Ce catalogue de propositions, doté d'un nouveau slogan – « Plus juste, la France sera plus forte » – synthétise la doctrine « ségoléniste » fondée sur l'alliance des contraires. Un credo qui veut à la fois « réconcilier les Français avec les entreprises » et s'attaquer au « règne sans fin du profit financier ». Porter « la colère de la France qui travaille et de celle qui aimerait travailler ». « Augmenter tous les efforts » sur l'école, la santé, les bas salaires, les petites retraites. Surtout, Royal rêve de gérer le pays comme elle a élevé sa propre famille : « Je veux pour tous les enfants de France ce que j'ai voulu pour mes propres enfants », a lancé hier la « mère du PS », la voix émue.
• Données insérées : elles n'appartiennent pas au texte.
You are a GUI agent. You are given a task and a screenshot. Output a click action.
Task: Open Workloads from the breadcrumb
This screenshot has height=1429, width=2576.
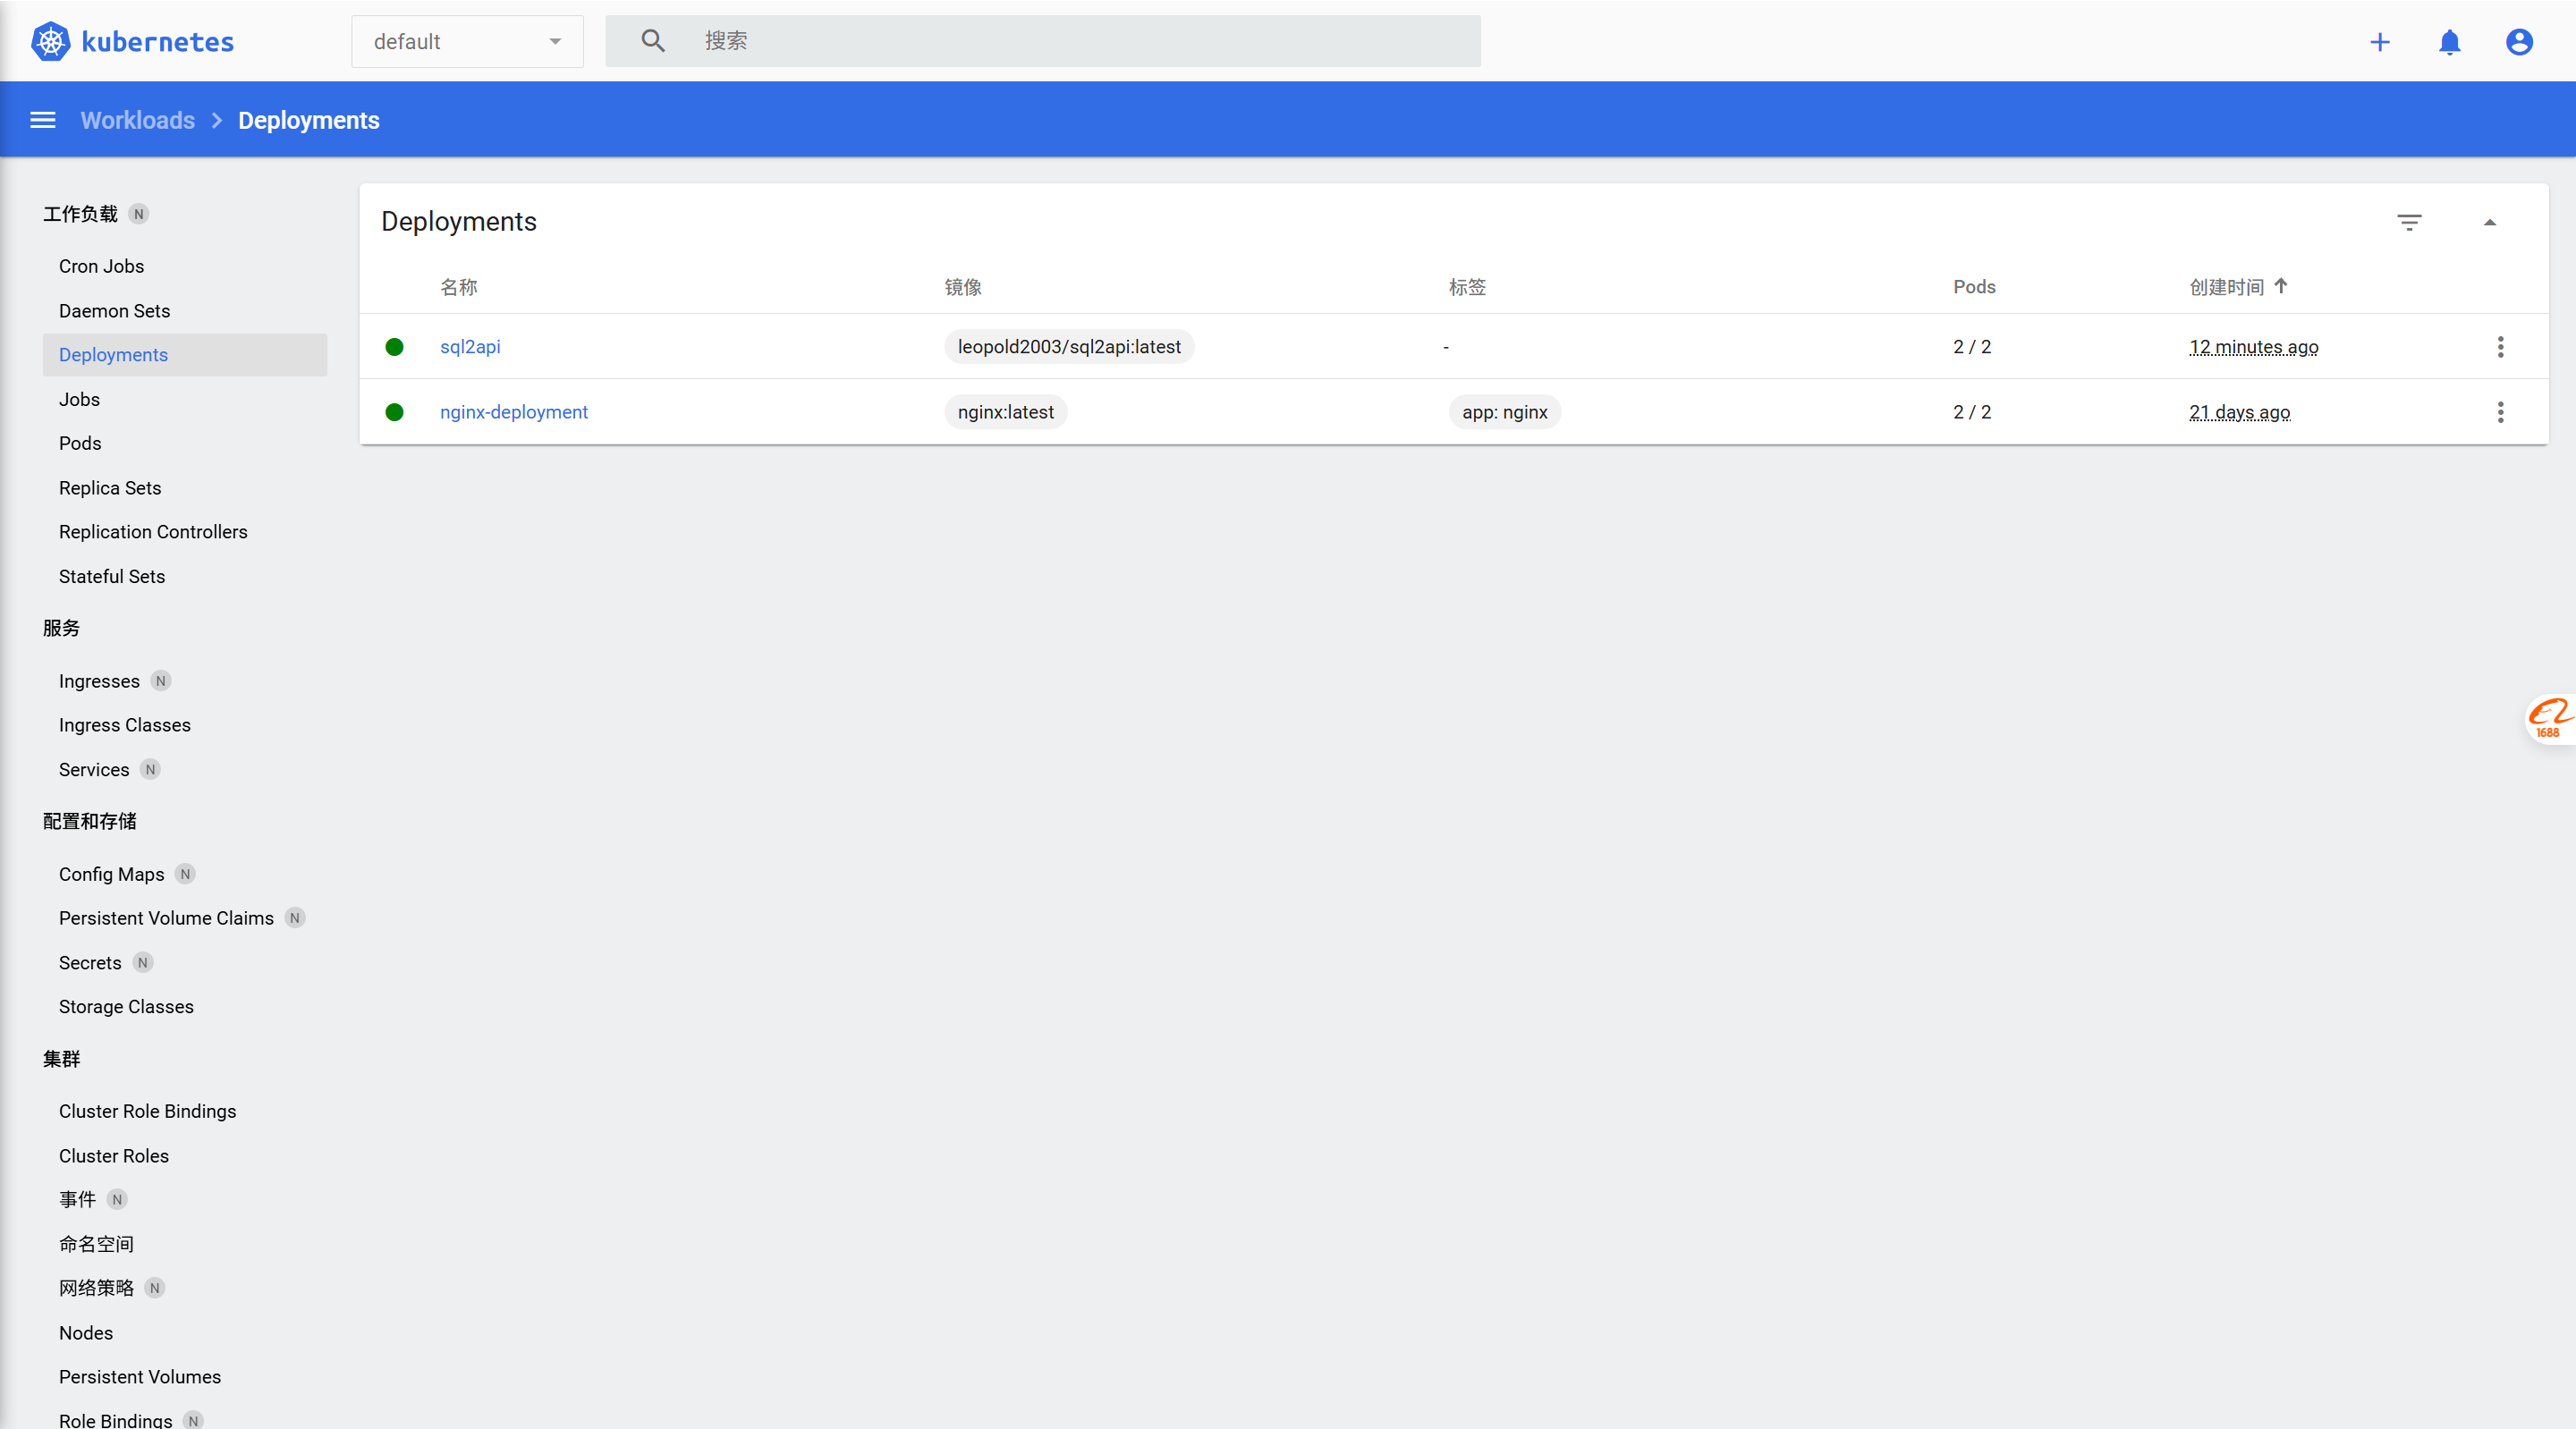pyautogui.click(x=137, y=119)
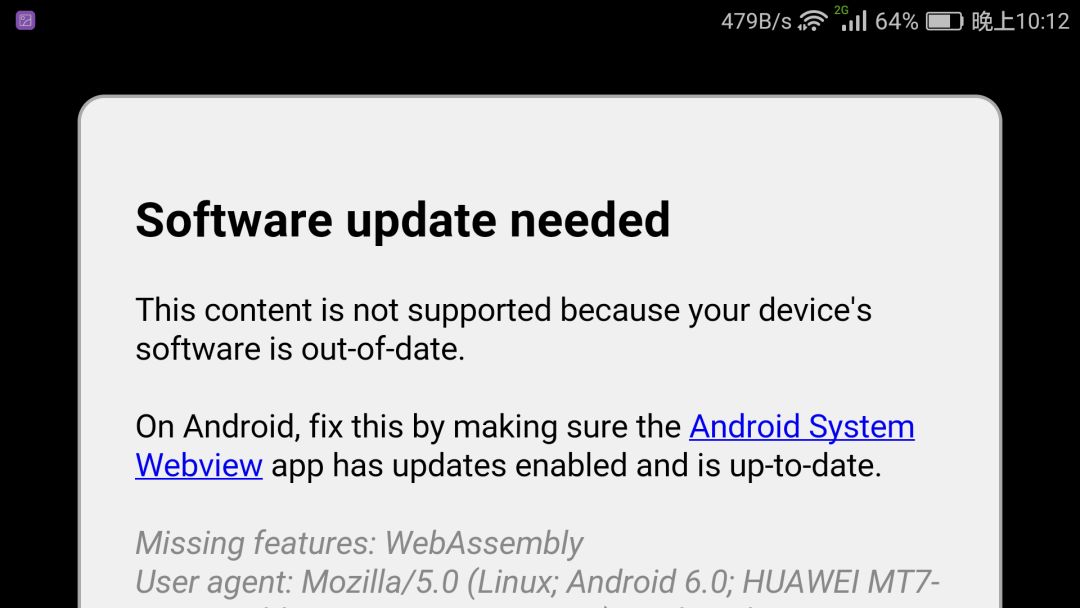The height and width of the screenshot is (608, 1080).
Task: Tap the 'User agent: Mozilla/5.0' text
Action: (x=297, y=582)
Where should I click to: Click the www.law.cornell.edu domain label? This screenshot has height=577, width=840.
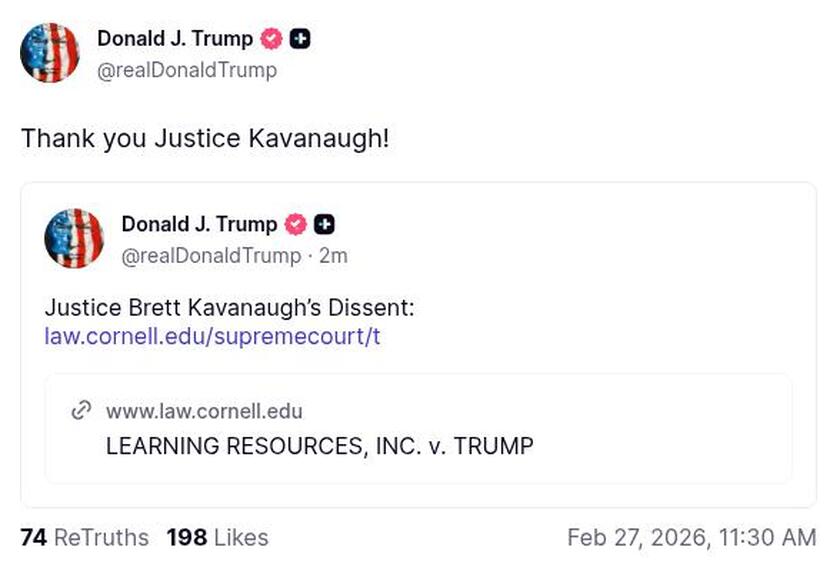click(x=203, y=411)
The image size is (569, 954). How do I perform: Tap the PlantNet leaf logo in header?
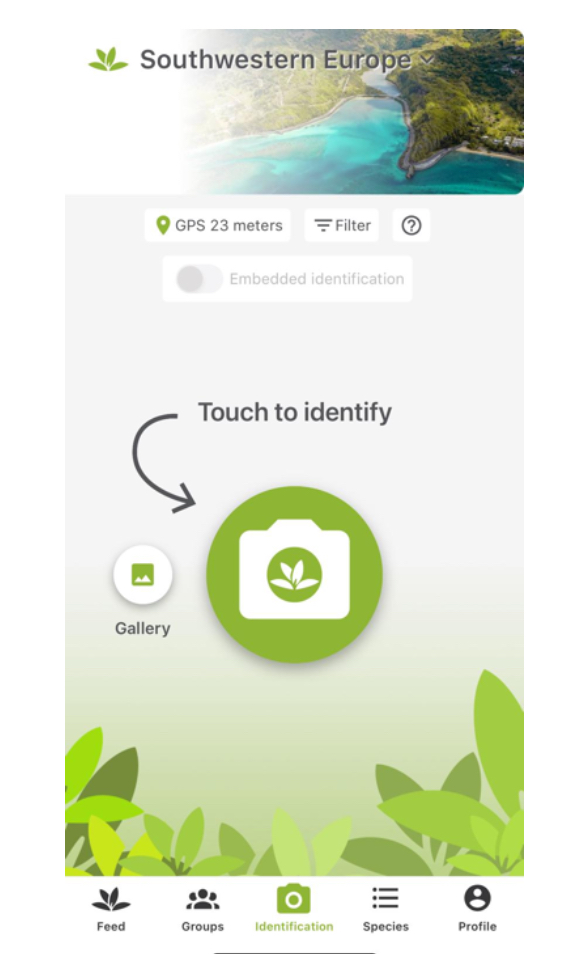coord(108,60)

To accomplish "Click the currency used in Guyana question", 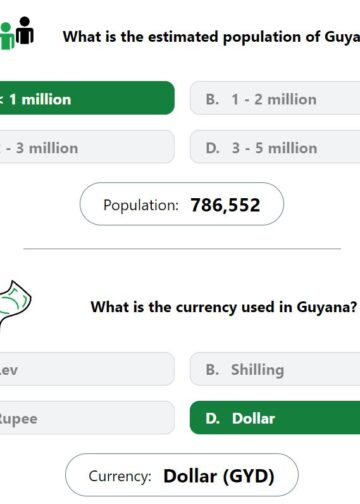I will pos(224,307).
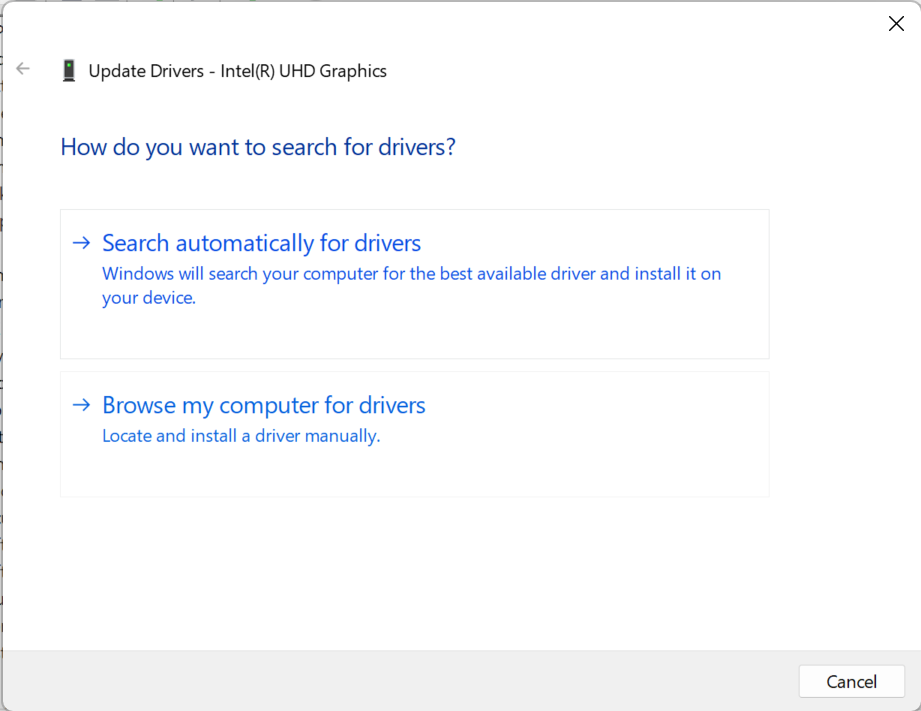Click the Search automatically description text

pos(410,285)
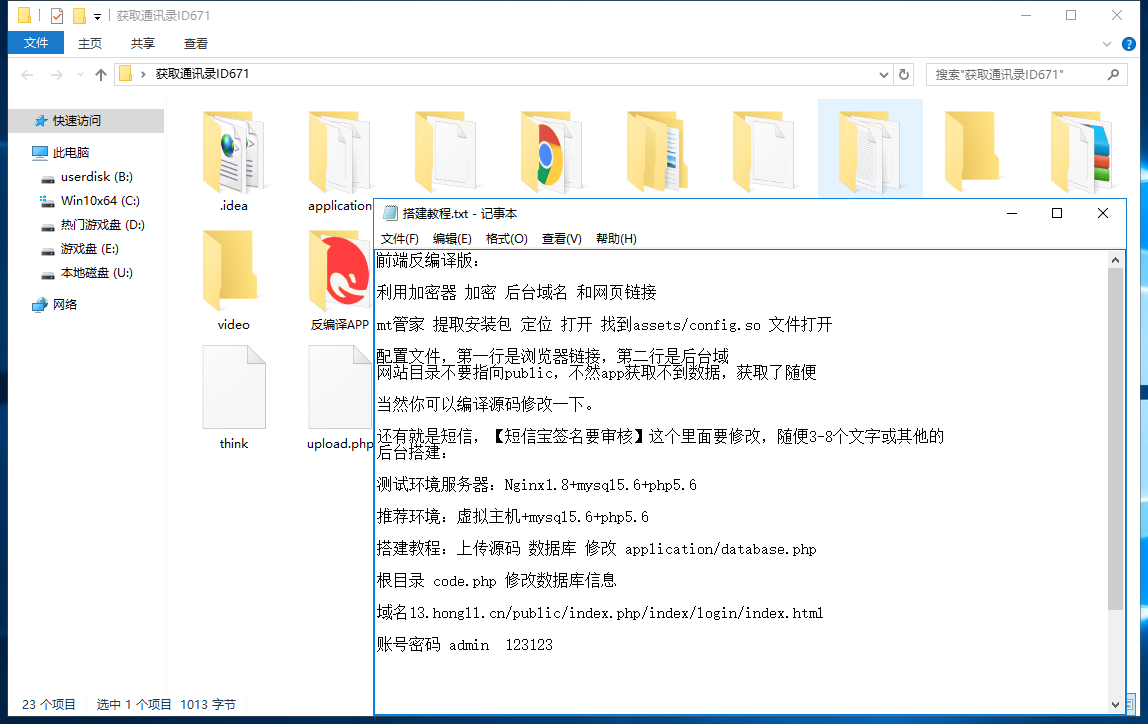The height and width of the screenshot is (724, 1148).
Task: Open the address bar history dropdown
Action: 883,74
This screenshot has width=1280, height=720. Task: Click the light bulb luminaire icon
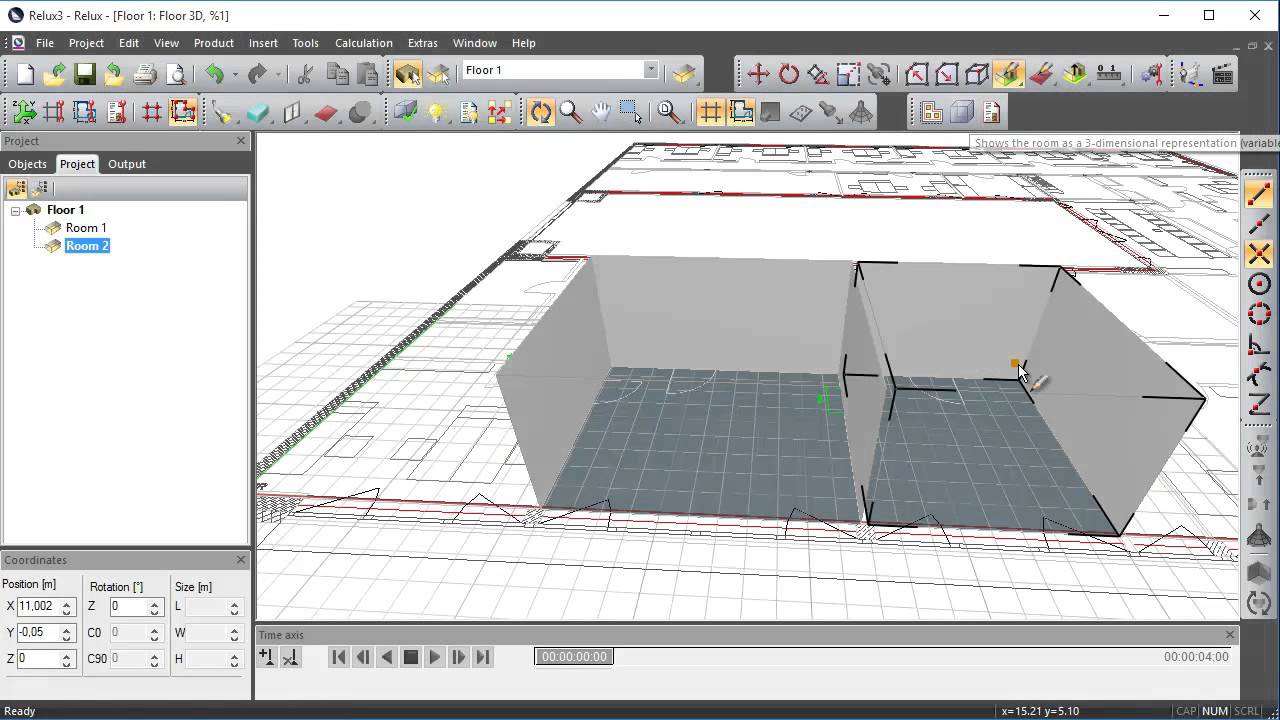coord(436,112)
Si elle peut marier des promesses sociales inspirées du milieu associatif (Emmaüs, AClefeu...) à une autorité qui n'a rien à envier à la droite, c'est parce qu'elle a reçu l'onction orale des sympathisants socialistes lors des « débats participatifs » des derniers mois. « J'ai pris le temps de vous écouter », a-t-elle juré, défendant son calendrier et bâtissant son discours sur le duo « vous m'avez dit (...), je m'engage ». Le meilleur moyen pour faire taire ses adversaires éléphants du PS, assis hier au premier rang, à l'exception de l'absent Jospin. La révision de la carte scolaire, l'encadrement militaire des mineurs délinquants, les jurys citoyens... autant de sujets qui avaient déchiré le PS durant la primaire et qui figurent au final dans le programme, car plébiscités dans les débats. « Plus jamais la politique ne se fera sans vous », a promis Royal hier aux électeurs. Le 22 avril, on vérifiera s'ils l'ont suivie.